While we have been impressed with the math and orchestra teaching in public schools where we are, we have been less so with the humanities. DC1 is not learning how to write. Zie is not getting many writing assignments, and the one that zie gets are completed in-class with minimal feedback and are mostly creative writing or opinion. (Add to that the ELA teacher doesn’t exactly show great writing skills in hir own written communications… though I suppose my blog writing doesn’t show the same level of quality as my professional writing so I shouldn’t throw stones. Still…)
Looking online most of the recommendations seem to be “let them read a lot and write a lot”… well, DC1 already reads a lot. And, having looked into the “research” that claims that writing cannot be taught, I am less than impressed with the methodology. I can believe that writing cannot be taught in a single semester, and that grammar instruction without combined writing instruction doesn’t transfer, but I have a bright 10 year old with a growth mindset for at least another 6 years of instruction, not a fixed-mindset college student for a semester of remediation. I have to believe that there’s something more systematic that can be done than just having DC1 write about a wedding zie has attended.
I am most interested in teaching DC1 technical writing, especially given that technical writing seems to be completely neglected in hir classes thus far. As I’m grading my college students’ policy briefs, I find I worry that DC1 doesn’t know how to use topic sentences or craft a paragraph that supports such sentences. I want hir to learn outlining. And have the ability to skim an article that has been written with topic sentences and an outline.

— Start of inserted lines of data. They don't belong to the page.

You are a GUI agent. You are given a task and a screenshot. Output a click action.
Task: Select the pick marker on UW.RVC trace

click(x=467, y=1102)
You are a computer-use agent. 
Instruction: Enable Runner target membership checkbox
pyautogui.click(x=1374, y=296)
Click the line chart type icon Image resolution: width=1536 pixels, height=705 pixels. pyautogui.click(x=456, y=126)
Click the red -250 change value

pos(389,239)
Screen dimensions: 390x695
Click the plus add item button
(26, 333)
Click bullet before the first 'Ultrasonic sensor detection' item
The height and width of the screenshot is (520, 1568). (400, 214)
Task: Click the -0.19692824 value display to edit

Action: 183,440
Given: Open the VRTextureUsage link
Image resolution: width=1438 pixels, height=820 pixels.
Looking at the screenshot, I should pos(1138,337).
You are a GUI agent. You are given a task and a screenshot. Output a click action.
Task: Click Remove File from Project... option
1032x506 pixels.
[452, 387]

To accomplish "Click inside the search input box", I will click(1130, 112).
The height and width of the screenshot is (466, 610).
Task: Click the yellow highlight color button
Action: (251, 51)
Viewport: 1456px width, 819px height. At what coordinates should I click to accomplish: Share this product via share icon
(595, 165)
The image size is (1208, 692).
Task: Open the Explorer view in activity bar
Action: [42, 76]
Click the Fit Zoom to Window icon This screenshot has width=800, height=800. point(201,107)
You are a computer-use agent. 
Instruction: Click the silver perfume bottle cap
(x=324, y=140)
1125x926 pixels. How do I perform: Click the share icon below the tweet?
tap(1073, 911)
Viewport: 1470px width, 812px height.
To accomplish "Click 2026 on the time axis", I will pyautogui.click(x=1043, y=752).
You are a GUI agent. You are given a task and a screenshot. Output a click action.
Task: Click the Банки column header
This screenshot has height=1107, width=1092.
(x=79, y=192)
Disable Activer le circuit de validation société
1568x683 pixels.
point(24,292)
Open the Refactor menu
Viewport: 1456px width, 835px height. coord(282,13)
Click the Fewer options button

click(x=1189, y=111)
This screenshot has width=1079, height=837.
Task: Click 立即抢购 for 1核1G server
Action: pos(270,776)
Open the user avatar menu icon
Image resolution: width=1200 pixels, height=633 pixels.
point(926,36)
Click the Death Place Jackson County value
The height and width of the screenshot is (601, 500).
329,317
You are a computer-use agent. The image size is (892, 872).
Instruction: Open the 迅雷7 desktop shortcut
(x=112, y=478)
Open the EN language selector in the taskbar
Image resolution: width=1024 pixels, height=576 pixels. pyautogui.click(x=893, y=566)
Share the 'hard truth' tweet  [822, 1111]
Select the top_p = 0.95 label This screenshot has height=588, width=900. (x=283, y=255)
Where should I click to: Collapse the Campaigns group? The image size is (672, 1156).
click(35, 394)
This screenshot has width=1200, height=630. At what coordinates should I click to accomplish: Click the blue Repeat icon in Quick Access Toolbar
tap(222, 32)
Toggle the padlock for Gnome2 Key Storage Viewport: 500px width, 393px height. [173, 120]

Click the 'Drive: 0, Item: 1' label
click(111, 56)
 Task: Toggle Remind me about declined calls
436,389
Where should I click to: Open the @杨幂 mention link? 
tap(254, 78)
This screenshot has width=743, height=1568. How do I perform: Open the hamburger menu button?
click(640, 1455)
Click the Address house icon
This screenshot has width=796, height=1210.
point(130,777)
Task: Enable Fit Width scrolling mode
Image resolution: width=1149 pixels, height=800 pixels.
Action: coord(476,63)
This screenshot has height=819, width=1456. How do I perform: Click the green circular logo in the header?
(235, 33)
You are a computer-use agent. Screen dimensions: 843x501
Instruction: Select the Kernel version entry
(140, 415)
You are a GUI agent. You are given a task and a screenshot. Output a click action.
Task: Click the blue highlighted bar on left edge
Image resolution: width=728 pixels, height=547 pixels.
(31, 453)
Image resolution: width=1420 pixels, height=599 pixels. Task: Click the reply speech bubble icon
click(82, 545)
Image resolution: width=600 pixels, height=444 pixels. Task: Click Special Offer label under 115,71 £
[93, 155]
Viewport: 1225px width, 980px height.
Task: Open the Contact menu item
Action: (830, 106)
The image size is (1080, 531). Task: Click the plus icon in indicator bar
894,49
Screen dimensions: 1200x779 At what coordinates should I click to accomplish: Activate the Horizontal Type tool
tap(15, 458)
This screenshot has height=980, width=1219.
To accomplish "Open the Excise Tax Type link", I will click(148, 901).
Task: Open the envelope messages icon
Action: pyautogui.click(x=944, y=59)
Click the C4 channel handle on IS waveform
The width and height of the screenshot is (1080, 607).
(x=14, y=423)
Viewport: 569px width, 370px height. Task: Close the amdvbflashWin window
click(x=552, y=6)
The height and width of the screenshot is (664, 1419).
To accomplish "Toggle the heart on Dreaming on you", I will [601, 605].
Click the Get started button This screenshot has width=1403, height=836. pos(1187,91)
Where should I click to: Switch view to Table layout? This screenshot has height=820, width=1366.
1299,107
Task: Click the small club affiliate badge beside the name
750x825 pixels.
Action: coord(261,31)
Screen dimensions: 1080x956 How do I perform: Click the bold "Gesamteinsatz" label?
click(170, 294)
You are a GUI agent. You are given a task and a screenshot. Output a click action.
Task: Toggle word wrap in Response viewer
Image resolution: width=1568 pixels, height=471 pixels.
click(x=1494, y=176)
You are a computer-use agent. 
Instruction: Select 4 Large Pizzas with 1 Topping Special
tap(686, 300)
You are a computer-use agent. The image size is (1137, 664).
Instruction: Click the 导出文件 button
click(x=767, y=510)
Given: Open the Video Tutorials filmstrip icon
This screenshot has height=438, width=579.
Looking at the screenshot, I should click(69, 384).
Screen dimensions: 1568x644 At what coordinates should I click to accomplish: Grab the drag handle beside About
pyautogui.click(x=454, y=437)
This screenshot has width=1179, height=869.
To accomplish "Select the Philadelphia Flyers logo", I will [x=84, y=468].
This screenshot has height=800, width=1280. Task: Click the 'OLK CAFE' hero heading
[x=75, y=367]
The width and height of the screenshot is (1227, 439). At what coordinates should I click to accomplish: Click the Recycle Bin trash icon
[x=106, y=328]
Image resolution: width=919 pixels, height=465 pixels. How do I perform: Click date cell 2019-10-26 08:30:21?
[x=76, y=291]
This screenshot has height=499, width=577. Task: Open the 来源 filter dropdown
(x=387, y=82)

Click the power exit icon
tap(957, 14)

I vaguely remember learning in 3rd grade about topic sentences, diagramming sentences in 4th grade, and outlining in 5th grade. (My juvenilia is actually pretty good… at least compared to the writings of many of my college students…) A high school history teacher taught the art of transitions (though in college I learned that not all disciplines appreciate them, so I have stopped doing that final step except when writing in more historical sub-fields). My mom did a lot of teaching me how to fix my grammar, clarity, and so on. #2 also helped form my writing (her mom is a professional editor). One of my grad advisors taught me discipline-specific tricks for writing in my main field.
Students at elite private schools get a lot of technical instruction in writing. The results are impressive. And I can’t believe it’s just their socioeconomic status or a greater propensity to read that’s the cause of it. My sister got actual technical writing instruction at the private school she went to for high school and her writing ability and writing enjoyment improved tremendously (despite heavy amounts of constructive feedback). There are rules that can be taught.
So I’m asking you: How do I teach writing to my kids? Is there a curriculum that would be good? A workbook series or set of prompts that would guide them through the basics of technical writing? A Kumon-style academy that does a particularly good job? How did you learn how to write?